### [Aufgaben]
**a.** Wie groß ist im Tagebuchauszug der Altersunterschied zwischen der Schreibenden und ihrer Verabredung?
**b.** Schreib den Tagebuchauszug nach seinem letzten Satz weiter.

Den Abend über bei einer schönen Freundin gesessen. Gewesenes erotisches Geplänkel, dem ich Aufrichtigkeit beimaß, ist wohl mehr ihren damaligen Beziehungsumständen zuzuschreiben, nicht mehr als Bestandteil gegenwärtiger Begegnung präsent. Was ich vermisse. Stattdessen: Ausbreiten neuer Beziehungsumstände und das Statement Was tust du da?, als ich ein wenig erzähle.

Auch in ihrer neuen Wohnung hört sie Musik for insane times.

Sonntag, 14. Februar 2010

Ich war aus.

Vorsätzliche Verabredung mit einem Twonight-Stand aus der jüngeren Single-Vergangenheit. 17 Jahre Altersdifferenz machen weder ihn zum Jüngling noch mich zur ergrauten Reifen, zu nah sind die Gedanken, von entspannter Offenheit die Sätze und groß das Vertrauen. Das Feierabendachtel unterliegt einer wundersamen Vermehrung, ich nehme uns die Last der Versuchung und bleibe noch auf ein paar Sätze mit der Trinkfreundin vergangener Jahre, die Achtel mehren sich weiter. Wir wundern uns, dass dem jungen DJ des Abends ein so erinnerungskompatibles Musikprogramm gelingt, nach Mitternacht wird die Versuchung zu Bewegung spürbar, der Rhythmus lockender.

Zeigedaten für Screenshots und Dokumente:
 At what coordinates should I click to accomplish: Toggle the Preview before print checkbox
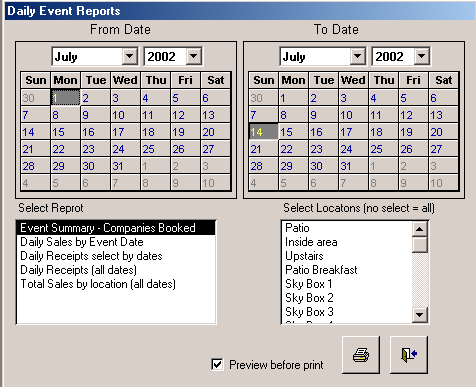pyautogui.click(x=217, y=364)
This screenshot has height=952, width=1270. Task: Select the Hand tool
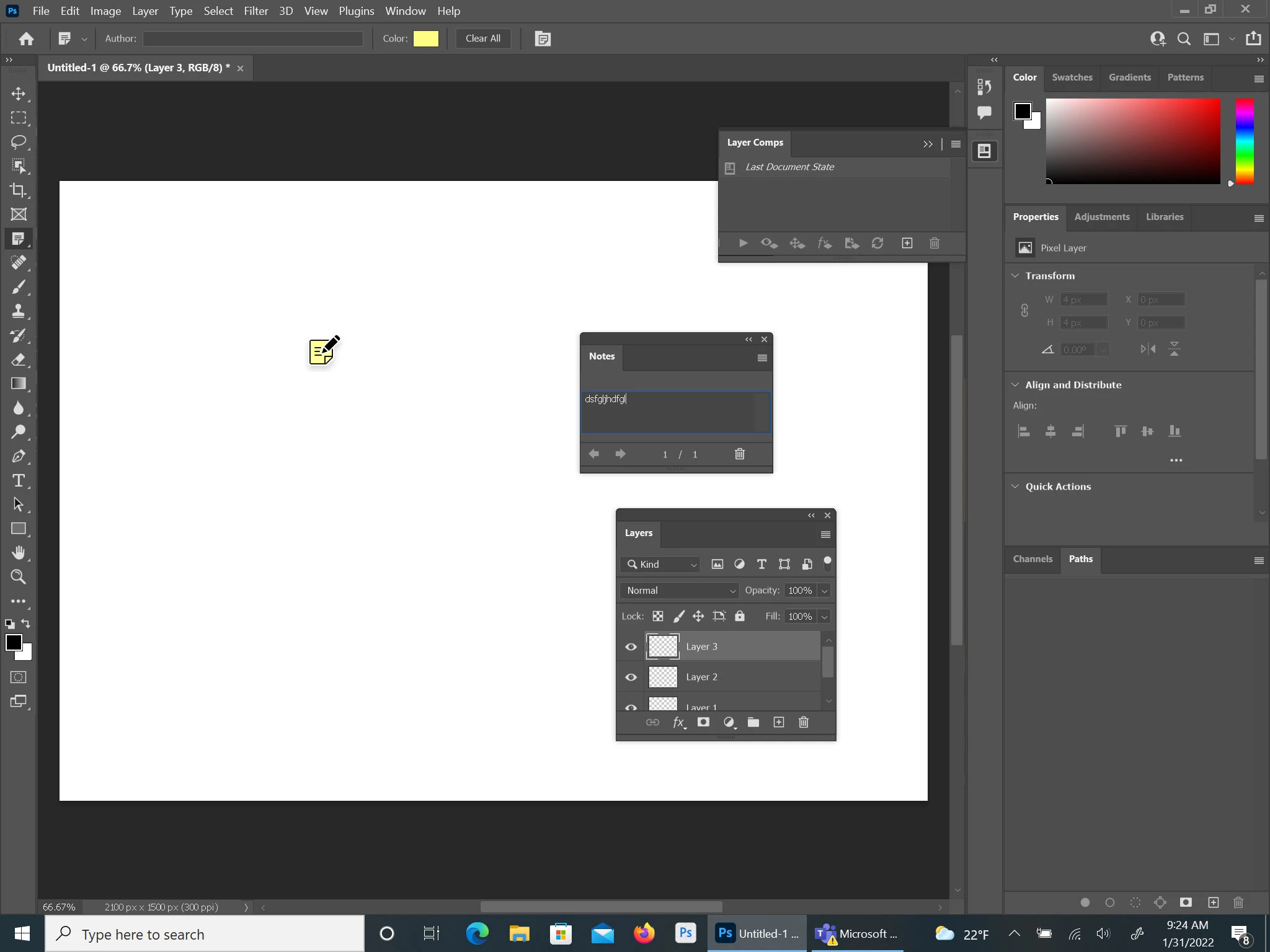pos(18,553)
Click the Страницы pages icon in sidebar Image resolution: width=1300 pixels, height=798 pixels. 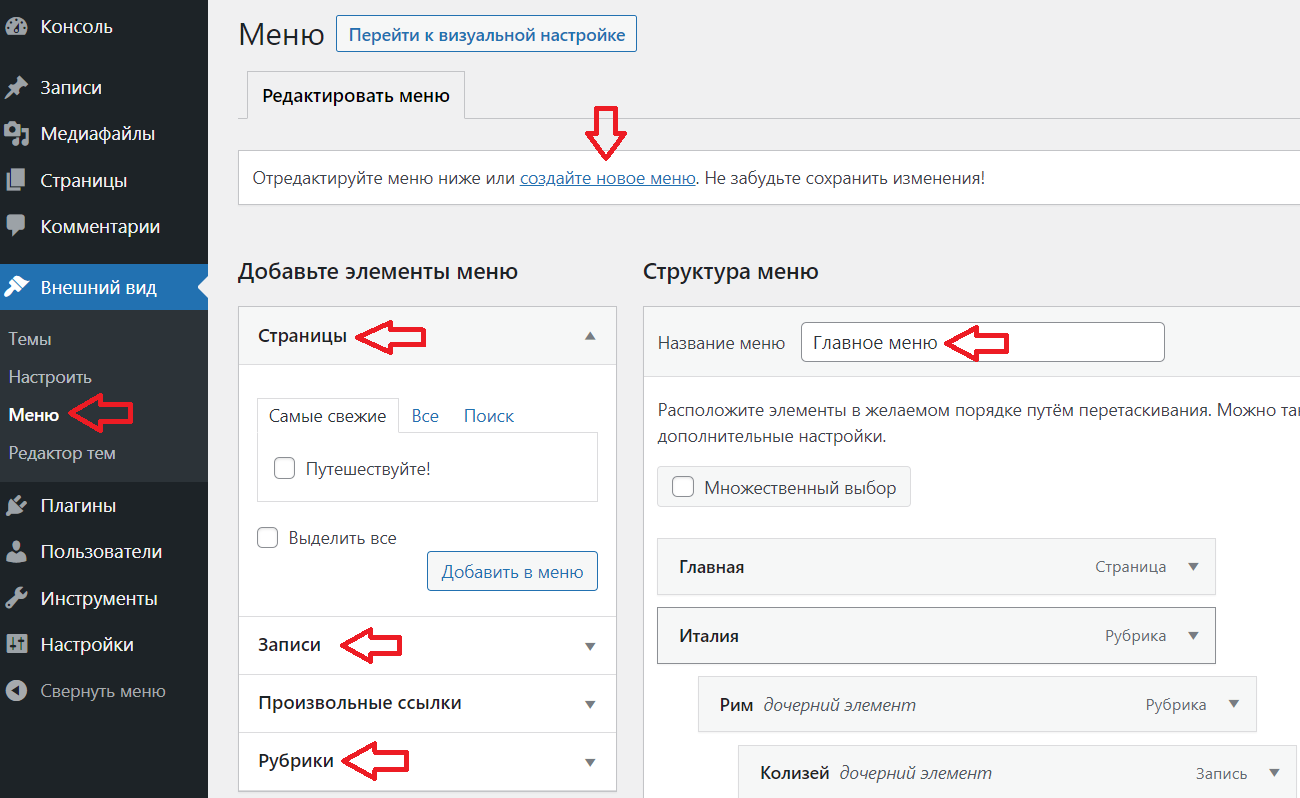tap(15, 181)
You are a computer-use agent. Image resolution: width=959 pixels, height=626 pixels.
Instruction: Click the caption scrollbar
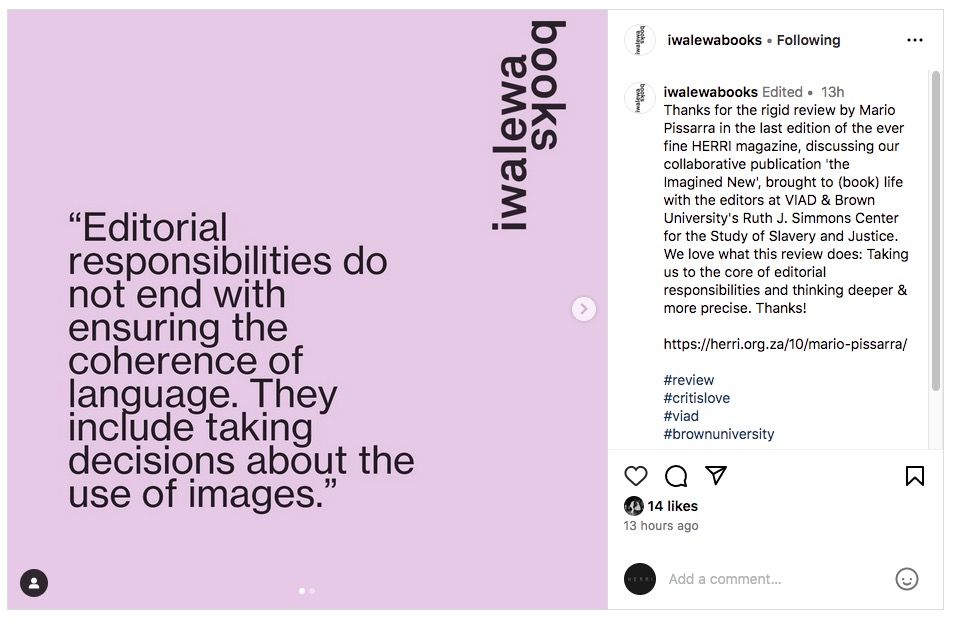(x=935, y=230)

### [Ergebnisse je Aufgabe]
**a.** 17 Jahre.

**b.**
Die neue Nachtbegleiterin der Freundin, deren Männerlust bis hin zum örtlichen Swingerclub immer etwas Flüchtendes anhaftete, freut sich über die Idee eines gemeinsamen Trinkabends, ja guten Wein habe sie auch daheim. Dann ziehen die beiden ein Lokal weiter; beim Verlassen der Bar streift mein Blick einen einstmals sehr jungen Mann, der damals in einer jener verzweifelten Nächte meinen Weg gekreuzt hatte. Schön war er gewesen, und wohlgeformt, und die Sommernachtstille draußen beim Reitstall kann ich immer noch riechen.

aus

Die Außenschlafstelle im Büro, sohnbesuchbedingt, schien mir in dieser Nacht besonders heimelig.

Sonntag, 26. Juli 2009

lightning

Feier.Abend. Hoffnungsvolles Licht

rainbow

und Gegenlicht, das Leuchten macht.

gegenwolken

Dienstag, 23. Juni 2009

Umkehr.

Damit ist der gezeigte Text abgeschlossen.